2 (a) is an end view, FIG. 2 (b) is another end view, and FIG. 2 (c) is a sectional view taken along line II-II of the annular member in the electric motor of FIG.

[Explanation of symbols]

 12 ... Shaft 14 ... Rotor 16 ... Air gap 18 ... Stator 20 ... Housing means 22 ... Rotor core 26 ... Stator core 28 ... Winding 30 ... Central housing 32, 34 ... End housing 40 ... Resin member 42 ... Flow path 44, 60 ... Annular Members 46, 62 ... Annular cavities 50, 54, 64, 70 ... Through holes 58, 74 ... Passages 82 ... Cooling medium feeding device 84 ... Cooling medium suction device

Claims (1)

[Claims] 1. A rotor fixed to a shaft, a stator surrounding the rotor with an air gap interposed therebetween, a housing means for fixedly supporting the stator and rotatably supporting the rotor via the shaft, In a motor having a rotor cooling means for supplying a cooling medium that absorbs heat of the rotor to the periphery of the rotor, the rotor cooling means includes a first hole group that opens toward one axial end surface of the rotor.
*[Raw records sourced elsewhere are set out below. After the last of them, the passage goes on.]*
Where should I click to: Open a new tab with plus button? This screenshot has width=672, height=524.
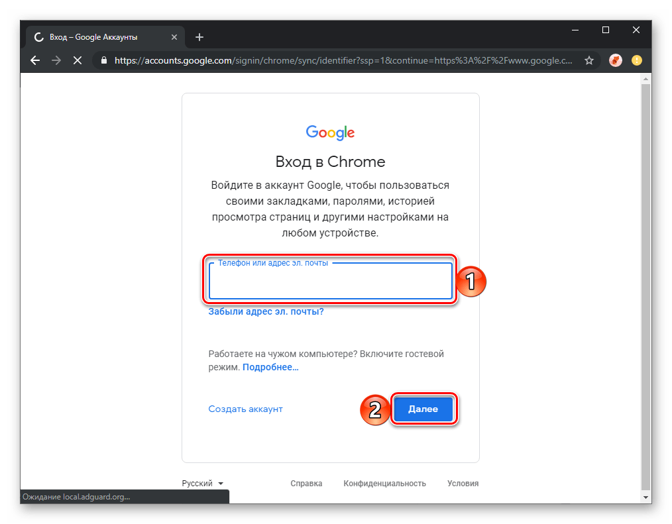199,37
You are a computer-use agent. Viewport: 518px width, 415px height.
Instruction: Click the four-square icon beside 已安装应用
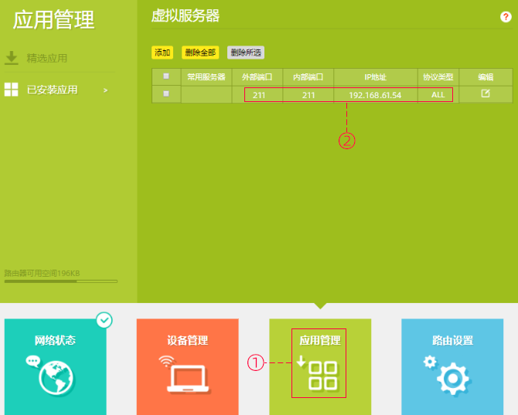[x=12, y=90]
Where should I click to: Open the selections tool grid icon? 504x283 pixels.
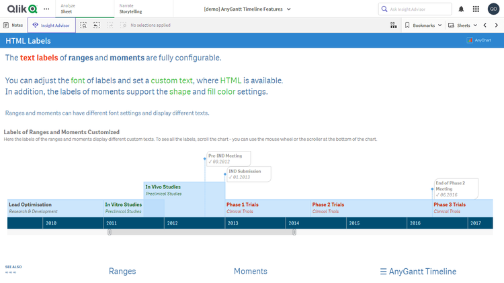coord(393,25)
And a first passage communicating the first hole group with the outside of the housing means, the first passage being provided in the housing means, and being fed under pressure from the outside of the housing means to the first passage. Cooling medium distribution passage means for discharging a cooling medium from the first hole group, a second hole group opening toward the other axial end surface of the rotor, and the second hole group and the outside of the housing means. Second communicating with Is provided in the housing means, and the second passage is depressurized from the outside of the housing means, so that the cooling medium distribution passage means is provided with the first passage.
Cooling medium collecting passage means for collecting the cooling medium discharged from the group of holes and passing through the gap through the second group of holes and discharging the cooling medium to the outside of the housing means from the second passage. An electric motor equipped with a rotor cooling means.